Voor deze opdracht krijg je 1 lesuur de tijd. Jullie maken de opdracht in vijf groepen.
Schrijf eerst voor jezelf op wat je denkt dat vrouwen allemaal deden om verzet te plegen tegen de bezetter. Neem er een paar minuten de tijd voor.
Daarna begin je aan de opdracht in de les. Kies een van de fragmenten uit interview uit. Je leerkracht ziet erop toe dat elk fragment gekozen wordt. Het zijn er vijf terwijl jullie vier verzetsvrouwen onderzoeken.
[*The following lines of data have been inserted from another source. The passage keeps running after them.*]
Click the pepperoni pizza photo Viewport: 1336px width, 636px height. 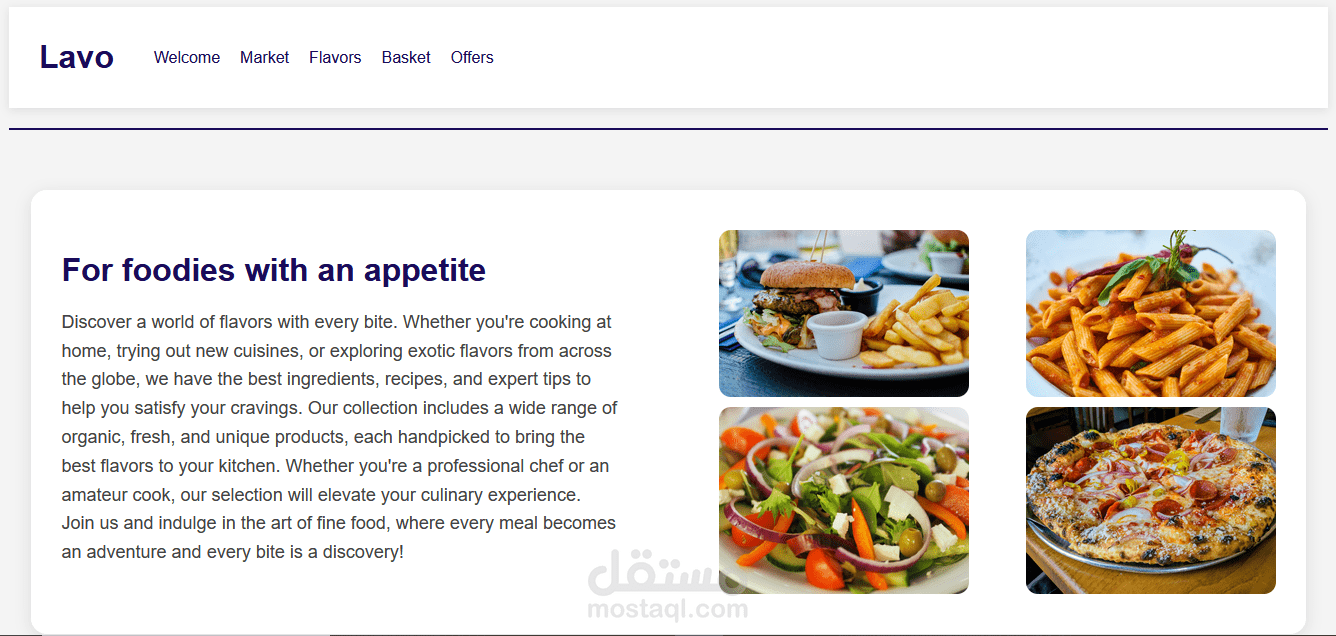1151,500
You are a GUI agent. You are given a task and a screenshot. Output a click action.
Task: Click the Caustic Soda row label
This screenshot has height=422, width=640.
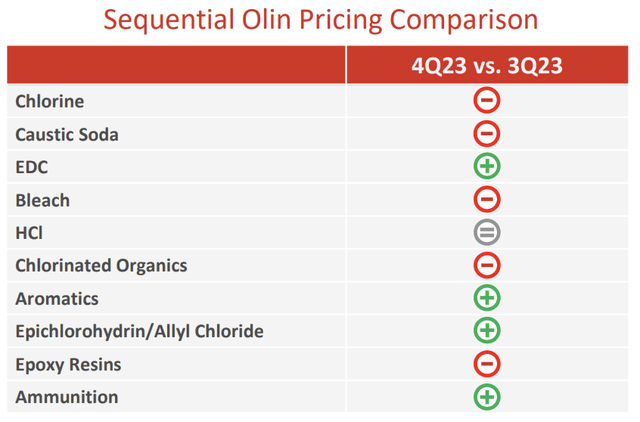(x=67, y=134)
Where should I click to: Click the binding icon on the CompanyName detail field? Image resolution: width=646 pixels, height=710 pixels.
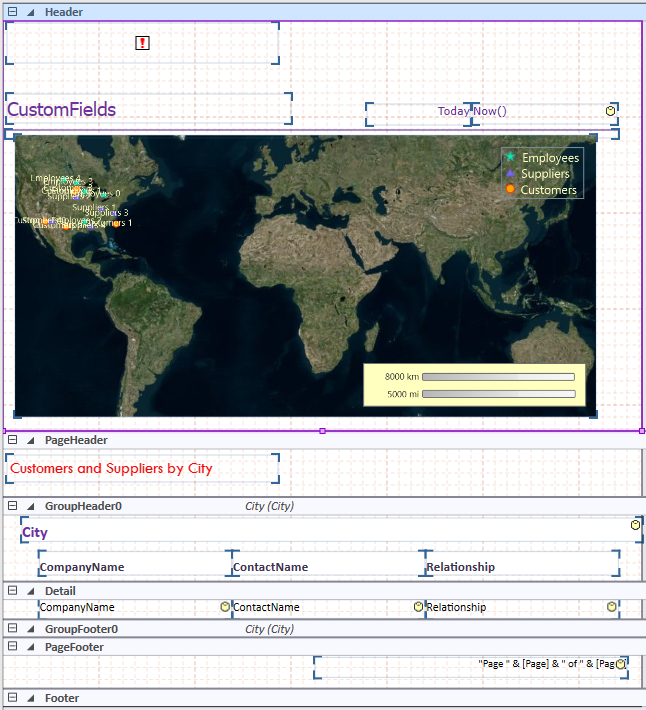tap(225, 607)
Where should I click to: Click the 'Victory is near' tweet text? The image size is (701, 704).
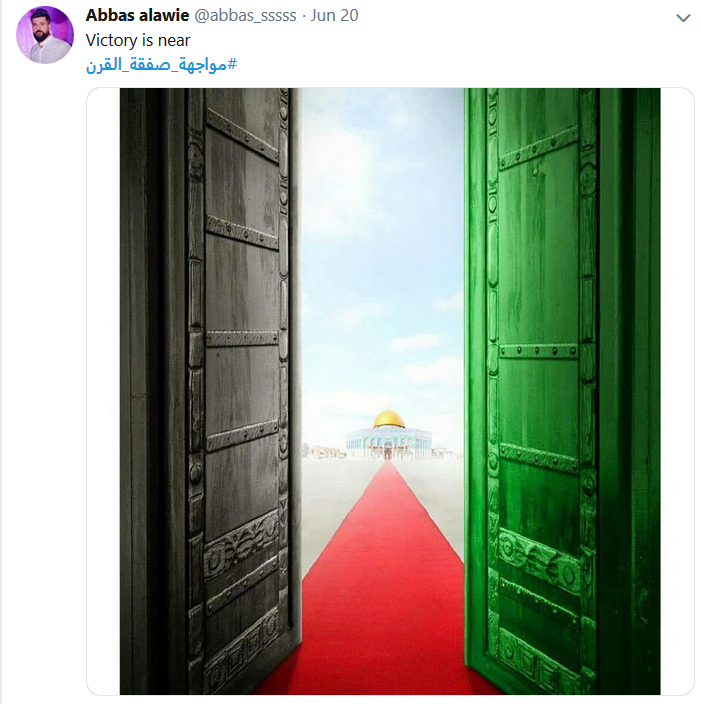(138, 40)
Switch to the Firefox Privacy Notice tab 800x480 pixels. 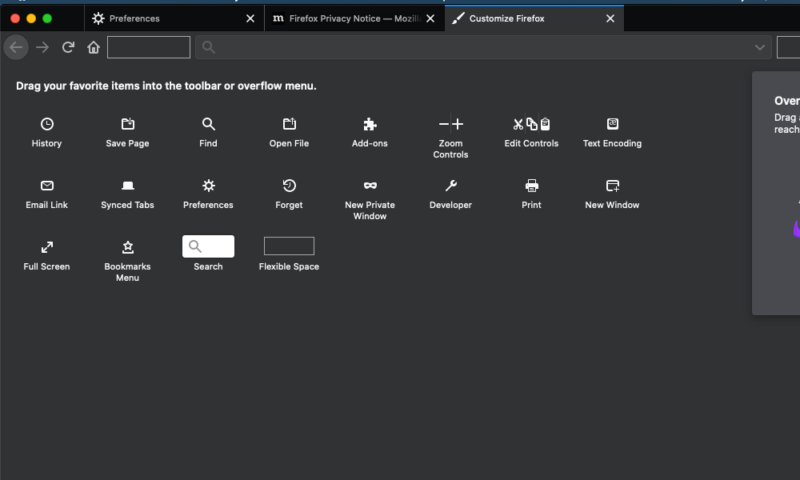pos(355,18)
Dat komt omdat het interview met een van de vrouwen, Geert van der Molen in twee delen is gesplitst. De twee delen worden apart door een groep bekeken.
Luister naar het fragment dat je gekozen hebt en geef antwoord op de volgende vragen:
- Waarom is ze in het verzet gegaan?
- Wat deed ze als verzetsvrouw?
- Welke risico’s liep ze daarbij?
- Waren die risico’s dezelfde als die mannelijke verzetslieden liepen?
Vergelijk samen met je groepsgenoten de antwoorden met de aantekeningen die je hebt gemaakt over wat je dacht dat verzetsvrouwen allemaal deden.
Schrijf je onderzoeksverslag. Laat daarin zien of de vrouw uit jouw onderzoek beantwoordt aan de ideeën die veel mensen hebben over wat verzetsvrouwen deden of niet. Als dat niet zo is, geef dan duidelijk aan op welke punten die ideeën moeten worden bijgesteld.
Zodra het verslag klaar is, laat je het zien aan je leerkracht. Die bundelt de verslagen in een boekje.